*Data to use*
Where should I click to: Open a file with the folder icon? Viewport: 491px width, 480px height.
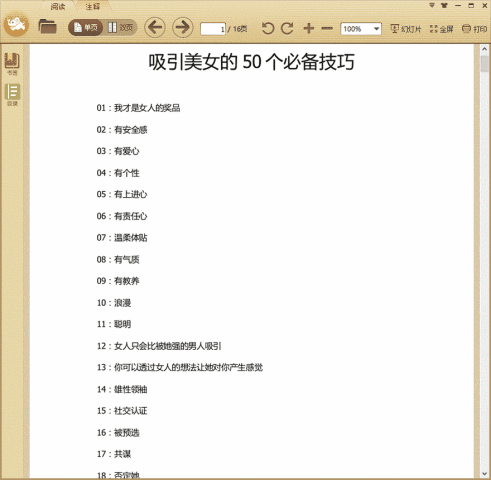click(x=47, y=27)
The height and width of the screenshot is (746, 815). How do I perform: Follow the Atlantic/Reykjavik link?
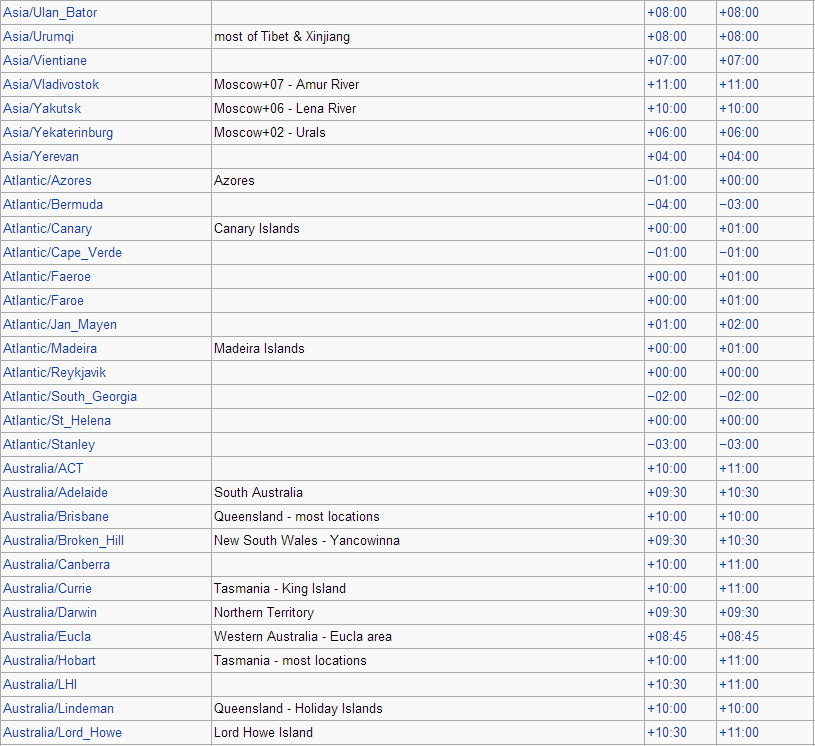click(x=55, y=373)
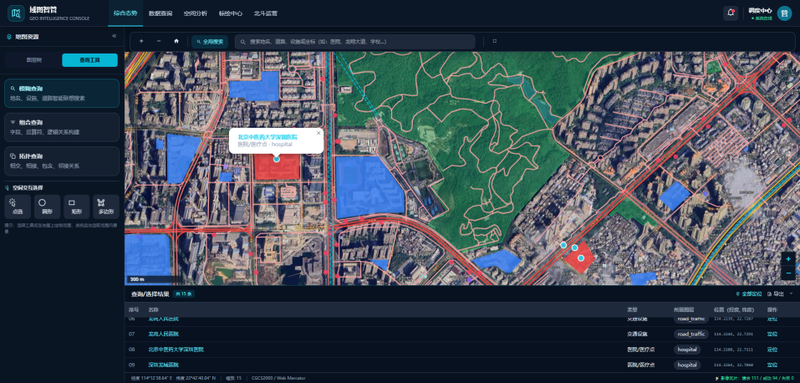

---

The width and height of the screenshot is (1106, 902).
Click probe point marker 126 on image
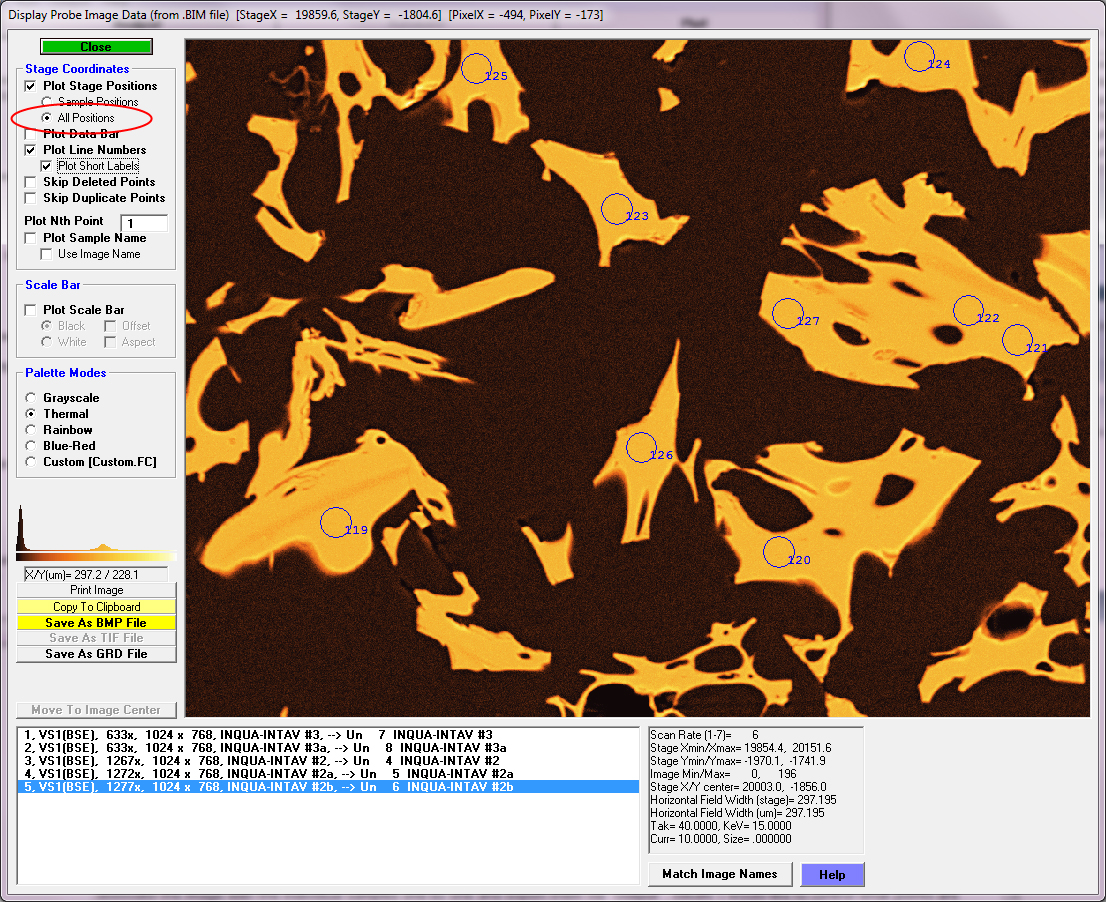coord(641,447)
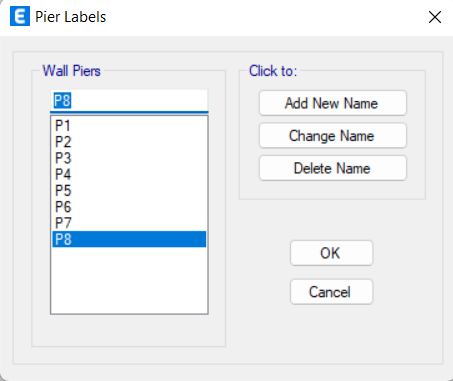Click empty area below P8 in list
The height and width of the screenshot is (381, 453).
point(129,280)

---

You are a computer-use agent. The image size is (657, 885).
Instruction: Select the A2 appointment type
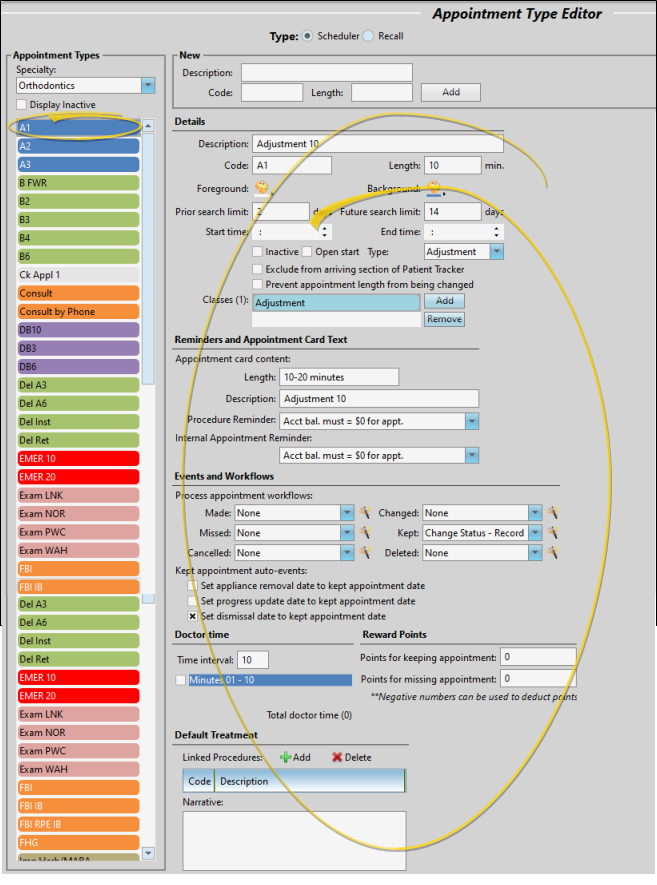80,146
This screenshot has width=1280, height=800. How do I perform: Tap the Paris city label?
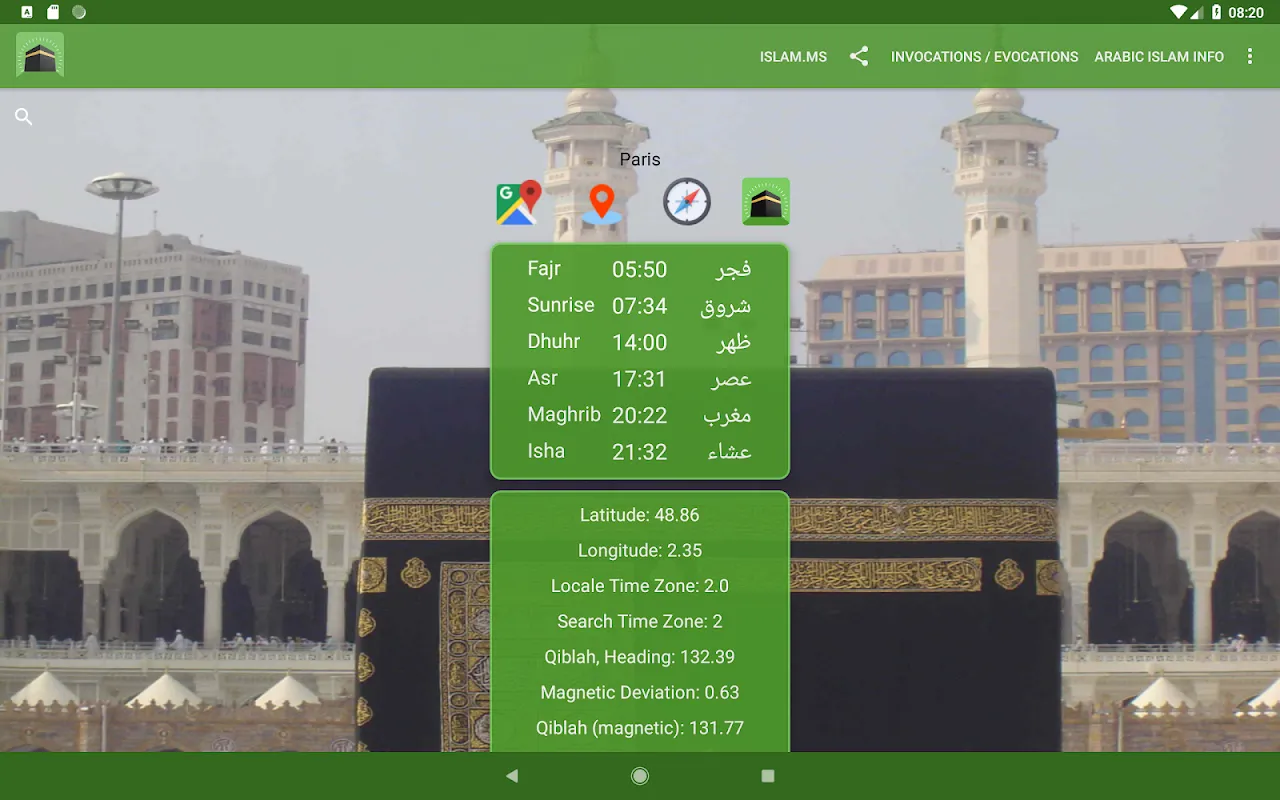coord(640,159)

*Requirements*
Format the listing, from the line containing "This screenshot has" through the line containing "coord(640,159)", as a JSON list of strings with one string per line. Skip blank lines and leave out the pictures.

*Solution*
[
  "This screenshot has width=1280, height=800. How do I perform: Tap the Paris city label?",
  "coord(640,159)"
]